*SOURCE INFORMATION*.
####################
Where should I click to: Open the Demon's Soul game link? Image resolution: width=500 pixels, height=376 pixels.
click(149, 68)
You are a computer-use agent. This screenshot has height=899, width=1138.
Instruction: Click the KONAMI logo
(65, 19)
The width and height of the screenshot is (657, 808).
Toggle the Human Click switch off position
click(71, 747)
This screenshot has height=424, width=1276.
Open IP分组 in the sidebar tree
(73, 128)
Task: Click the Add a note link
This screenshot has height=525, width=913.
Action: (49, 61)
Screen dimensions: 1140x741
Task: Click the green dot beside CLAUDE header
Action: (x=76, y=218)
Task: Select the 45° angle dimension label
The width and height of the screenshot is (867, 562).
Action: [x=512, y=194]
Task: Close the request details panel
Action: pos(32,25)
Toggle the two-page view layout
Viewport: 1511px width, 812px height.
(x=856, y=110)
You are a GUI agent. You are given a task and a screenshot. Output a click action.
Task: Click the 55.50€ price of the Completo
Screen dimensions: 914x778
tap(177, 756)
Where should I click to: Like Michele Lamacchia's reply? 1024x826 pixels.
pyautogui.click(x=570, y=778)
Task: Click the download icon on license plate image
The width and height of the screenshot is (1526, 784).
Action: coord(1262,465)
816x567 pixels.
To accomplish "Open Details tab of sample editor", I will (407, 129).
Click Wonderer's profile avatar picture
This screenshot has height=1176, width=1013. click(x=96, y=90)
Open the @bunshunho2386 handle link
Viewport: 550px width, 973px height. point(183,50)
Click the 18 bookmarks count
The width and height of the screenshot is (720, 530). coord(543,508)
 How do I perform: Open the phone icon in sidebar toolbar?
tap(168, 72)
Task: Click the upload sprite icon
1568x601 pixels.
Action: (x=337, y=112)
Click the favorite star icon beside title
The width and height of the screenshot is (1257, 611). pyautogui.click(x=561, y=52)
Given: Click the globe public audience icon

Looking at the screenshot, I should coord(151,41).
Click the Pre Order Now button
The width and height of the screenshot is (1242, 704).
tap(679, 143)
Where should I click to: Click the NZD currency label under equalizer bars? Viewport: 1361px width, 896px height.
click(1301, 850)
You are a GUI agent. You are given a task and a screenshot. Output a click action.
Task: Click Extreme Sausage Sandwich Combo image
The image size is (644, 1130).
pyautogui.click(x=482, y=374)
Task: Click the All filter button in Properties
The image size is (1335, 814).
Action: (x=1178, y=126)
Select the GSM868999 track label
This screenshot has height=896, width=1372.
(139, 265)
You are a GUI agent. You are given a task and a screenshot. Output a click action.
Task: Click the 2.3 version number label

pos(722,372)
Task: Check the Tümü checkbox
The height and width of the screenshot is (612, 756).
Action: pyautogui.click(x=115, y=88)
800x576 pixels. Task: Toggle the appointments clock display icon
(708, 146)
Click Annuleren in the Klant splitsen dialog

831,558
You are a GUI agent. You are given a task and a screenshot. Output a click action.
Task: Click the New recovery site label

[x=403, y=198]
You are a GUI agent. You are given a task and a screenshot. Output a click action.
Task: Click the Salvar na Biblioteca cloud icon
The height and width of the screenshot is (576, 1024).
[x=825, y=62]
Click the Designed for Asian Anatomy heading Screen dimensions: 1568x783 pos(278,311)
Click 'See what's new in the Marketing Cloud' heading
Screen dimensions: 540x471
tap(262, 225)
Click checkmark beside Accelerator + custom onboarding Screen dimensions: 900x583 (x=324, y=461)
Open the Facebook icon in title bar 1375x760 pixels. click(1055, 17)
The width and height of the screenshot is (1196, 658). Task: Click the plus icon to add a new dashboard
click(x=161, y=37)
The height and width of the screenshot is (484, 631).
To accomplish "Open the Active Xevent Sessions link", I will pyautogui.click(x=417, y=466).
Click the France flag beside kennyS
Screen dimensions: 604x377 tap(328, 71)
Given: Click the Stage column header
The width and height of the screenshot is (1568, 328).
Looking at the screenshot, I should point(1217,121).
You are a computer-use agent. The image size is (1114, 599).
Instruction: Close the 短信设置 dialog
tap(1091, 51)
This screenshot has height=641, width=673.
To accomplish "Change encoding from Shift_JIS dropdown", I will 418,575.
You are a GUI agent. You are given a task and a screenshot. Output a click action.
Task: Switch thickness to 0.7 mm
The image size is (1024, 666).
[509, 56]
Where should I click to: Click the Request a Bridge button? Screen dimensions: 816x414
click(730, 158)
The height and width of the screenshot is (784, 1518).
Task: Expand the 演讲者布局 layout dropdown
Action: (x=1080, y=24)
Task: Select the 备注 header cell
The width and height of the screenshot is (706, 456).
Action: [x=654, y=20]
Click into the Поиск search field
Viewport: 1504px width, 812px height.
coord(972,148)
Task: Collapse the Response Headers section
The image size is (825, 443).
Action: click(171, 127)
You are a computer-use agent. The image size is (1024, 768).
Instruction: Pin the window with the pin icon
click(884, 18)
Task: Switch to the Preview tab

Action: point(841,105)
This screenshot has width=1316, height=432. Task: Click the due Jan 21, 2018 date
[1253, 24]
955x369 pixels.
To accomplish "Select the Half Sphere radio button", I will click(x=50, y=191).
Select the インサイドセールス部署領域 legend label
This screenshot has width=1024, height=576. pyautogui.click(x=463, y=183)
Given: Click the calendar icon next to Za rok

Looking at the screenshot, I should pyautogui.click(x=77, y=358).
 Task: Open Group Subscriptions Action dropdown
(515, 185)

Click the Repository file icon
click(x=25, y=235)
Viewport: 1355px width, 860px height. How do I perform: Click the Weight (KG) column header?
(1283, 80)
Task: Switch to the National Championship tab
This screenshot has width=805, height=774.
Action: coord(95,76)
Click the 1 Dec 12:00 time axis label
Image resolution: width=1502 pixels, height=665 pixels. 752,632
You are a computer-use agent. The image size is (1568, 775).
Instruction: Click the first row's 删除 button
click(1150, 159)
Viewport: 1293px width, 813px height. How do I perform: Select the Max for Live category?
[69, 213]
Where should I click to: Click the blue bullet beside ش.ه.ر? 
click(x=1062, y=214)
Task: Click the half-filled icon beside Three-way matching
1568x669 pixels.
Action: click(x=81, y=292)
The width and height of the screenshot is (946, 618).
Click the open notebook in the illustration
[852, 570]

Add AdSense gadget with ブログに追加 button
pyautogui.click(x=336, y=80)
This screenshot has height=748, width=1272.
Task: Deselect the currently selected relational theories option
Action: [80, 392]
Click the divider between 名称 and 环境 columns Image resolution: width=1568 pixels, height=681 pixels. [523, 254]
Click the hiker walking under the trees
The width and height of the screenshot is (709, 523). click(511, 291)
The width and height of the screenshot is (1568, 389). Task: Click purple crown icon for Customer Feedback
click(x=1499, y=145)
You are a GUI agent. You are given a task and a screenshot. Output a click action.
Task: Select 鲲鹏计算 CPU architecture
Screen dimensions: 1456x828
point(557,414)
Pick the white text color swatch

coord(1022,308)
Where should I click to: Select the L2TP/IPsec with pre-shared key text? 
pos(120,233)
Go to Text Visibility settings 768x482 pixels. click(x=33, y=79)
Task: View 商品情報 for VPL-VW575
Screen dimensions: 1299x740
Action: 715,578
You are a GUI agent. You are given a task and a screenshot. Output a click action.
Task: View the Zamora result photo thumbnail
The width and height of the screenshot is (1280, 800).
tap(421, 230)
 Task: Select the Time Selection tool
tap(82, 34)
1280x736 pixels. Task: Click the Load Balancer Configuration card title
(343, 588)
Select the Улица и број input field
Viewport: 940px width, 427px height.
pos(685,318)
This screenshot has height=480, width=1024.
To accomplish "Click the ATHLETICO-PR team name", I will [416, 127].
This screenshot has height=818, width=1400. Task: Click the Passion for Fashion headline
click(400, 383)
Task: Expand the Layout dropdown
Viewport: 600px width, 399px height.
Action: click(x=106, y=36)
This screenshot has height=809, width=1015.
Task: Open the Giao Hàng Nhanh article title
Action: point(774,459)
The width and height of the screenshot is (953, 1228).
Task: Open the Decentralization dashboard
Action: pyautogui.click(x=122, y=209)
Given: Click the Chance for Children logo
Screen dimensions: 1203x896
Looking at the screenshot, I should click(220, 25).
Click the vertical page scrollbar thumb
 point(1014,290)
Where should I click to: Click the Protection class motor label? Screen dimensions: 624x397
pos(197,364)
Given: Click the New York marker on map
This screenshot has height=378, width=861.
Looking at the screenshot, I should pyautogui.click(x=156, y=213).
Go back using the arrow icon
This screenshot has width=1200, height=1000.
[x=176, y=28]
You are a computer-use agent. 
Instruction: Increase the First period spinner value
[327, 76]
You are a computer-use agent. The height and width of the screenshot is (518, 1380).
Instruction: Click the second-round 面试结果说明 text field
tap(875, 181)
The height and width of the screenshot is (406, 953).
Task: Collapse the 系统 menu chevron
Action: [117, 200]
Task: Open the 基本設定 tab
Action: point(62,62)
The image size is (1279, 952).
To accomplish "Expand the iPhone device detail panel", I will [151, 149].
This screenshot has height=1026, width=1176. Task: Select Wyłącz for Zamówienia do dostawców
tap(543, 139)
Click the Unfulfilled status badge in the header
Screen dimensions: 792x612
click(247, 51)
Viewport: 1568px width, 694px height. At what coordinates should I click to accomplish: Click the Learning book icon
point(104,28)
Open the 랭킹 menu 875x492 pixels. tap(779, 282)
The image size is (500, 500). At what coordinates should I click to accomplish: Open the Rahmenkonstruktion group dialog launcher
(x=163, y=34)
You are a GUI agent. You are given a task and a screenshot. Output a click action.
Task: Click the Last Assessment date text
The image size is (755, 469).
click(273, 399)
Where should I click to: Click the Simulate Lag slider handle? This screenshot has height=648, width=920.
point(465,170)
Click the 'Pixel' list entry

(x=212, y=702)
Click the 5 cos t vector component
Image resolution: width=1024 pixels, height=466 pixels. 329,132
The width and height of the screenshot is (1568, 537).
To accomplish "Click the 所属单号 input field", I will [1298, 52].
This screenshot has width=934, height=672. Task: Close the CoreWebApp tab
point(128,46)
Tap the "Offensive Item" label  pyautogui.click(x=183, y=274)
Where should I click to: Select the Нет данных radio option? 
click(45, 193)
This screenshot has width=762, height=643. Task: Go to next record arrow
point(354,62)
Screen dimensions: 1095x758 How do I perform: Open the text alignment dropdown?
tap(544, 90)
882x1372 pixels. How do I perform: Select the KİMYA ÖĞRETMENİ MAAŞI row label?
####################
*WORK REQUEST*.
Look above and return each line of the records exactly, from the very first through the line with "Task: Click the 55.50€ price of the Completo", both included.

*THE COMPLETED TASK*.
Where should I click to: Open the Demon's Soul game link? Image resolution: width=500 pixels, height=376 pixels.
click(149, 68)
You are a computer-use agent. This screenshot has height=899, width=1138.
Instruction: Click the KONAMI logo
(65, 19)
The width and height of the screenshot is (657, 808).
Toggle the Human Click switch off position
click(71, 747)
This screenshot has height=424, width=1276.
Open IP分组 in the sidebar tree
(73, 128)
Task: Click the Add a note link
This screenshot has height=525, width=913.
Action: (49, 61)
Screen dimensions: 1140x741
Task: Click the green dot beside CLAUDE header
Action: (x=76, y=218)
Task: Select the 45° angle dimension label
The width and height of the screenshot is (867, 562).
Action: [x=512, y=194]
Task: Close the request details panel
Action: pos(32,25)
Toggle the two-page view layout
Viewport: 1511px width, 812px height.
(x=856, y=110)
You are a GUI agent. You are given a task and a screenshot. Output a click action.
Task: Click the 55.50€ price of the Completo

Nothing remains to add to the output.